## start

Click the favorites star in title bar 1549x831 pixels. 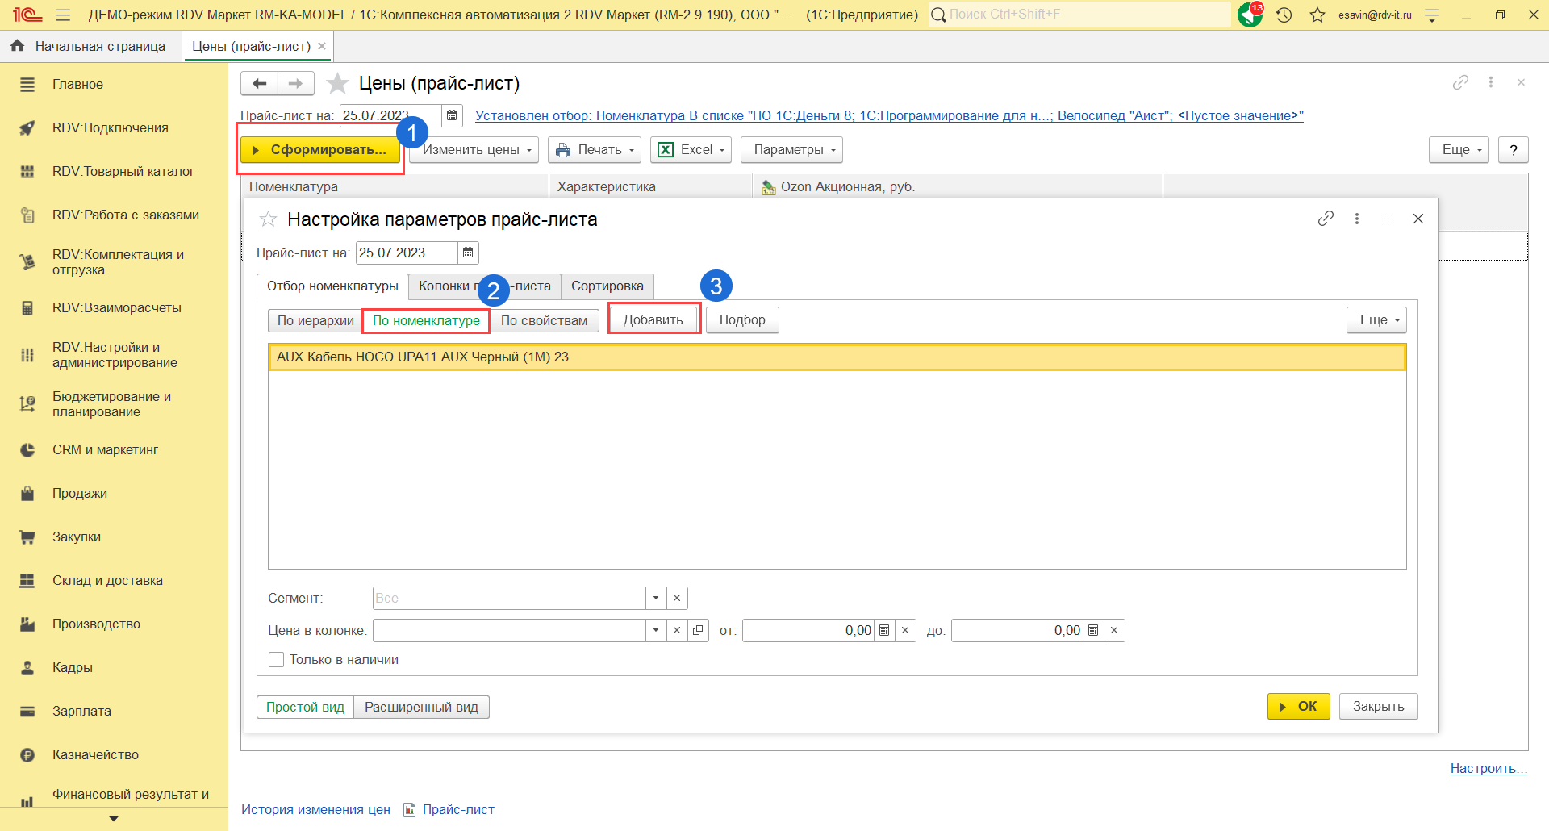pyautogui.click(x=1317, y=15)
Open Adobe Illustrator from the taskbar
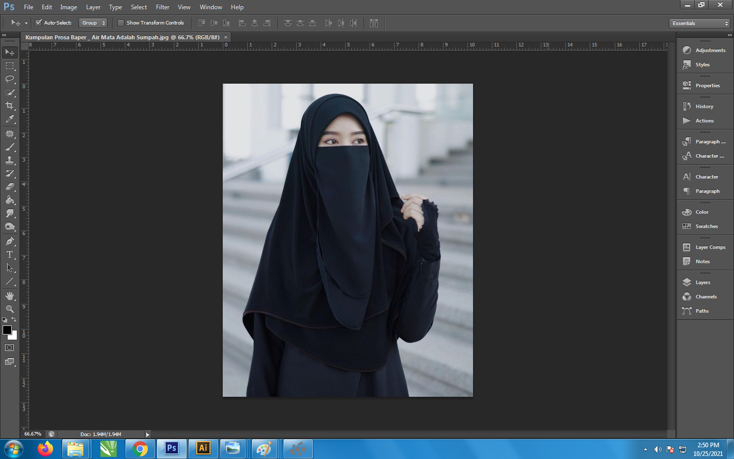This screenshot has height=459, width=734. 203,448
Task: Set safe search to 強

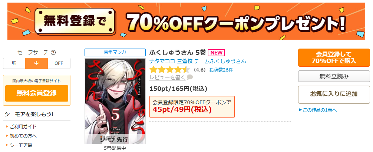Action: pos(14,63)
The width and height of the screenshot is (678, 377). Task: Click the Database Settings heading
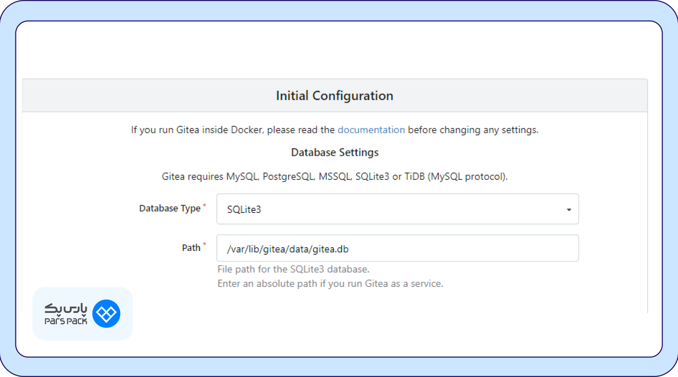click(334, 152)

## end

> Prompt
Copy the material from the line with "Task: Set safe search to 強" through the end of the material, requests included, and shift every coordinate in the answers by adding 5 to it. Leave the pictures out of your answer.

> Answer to this exercise
Task: Set safe search to 強

Action: pos(19,68)
The width and height of the screenshot is (678, 377). Task: Click the Database Settings heading
click(339, 157)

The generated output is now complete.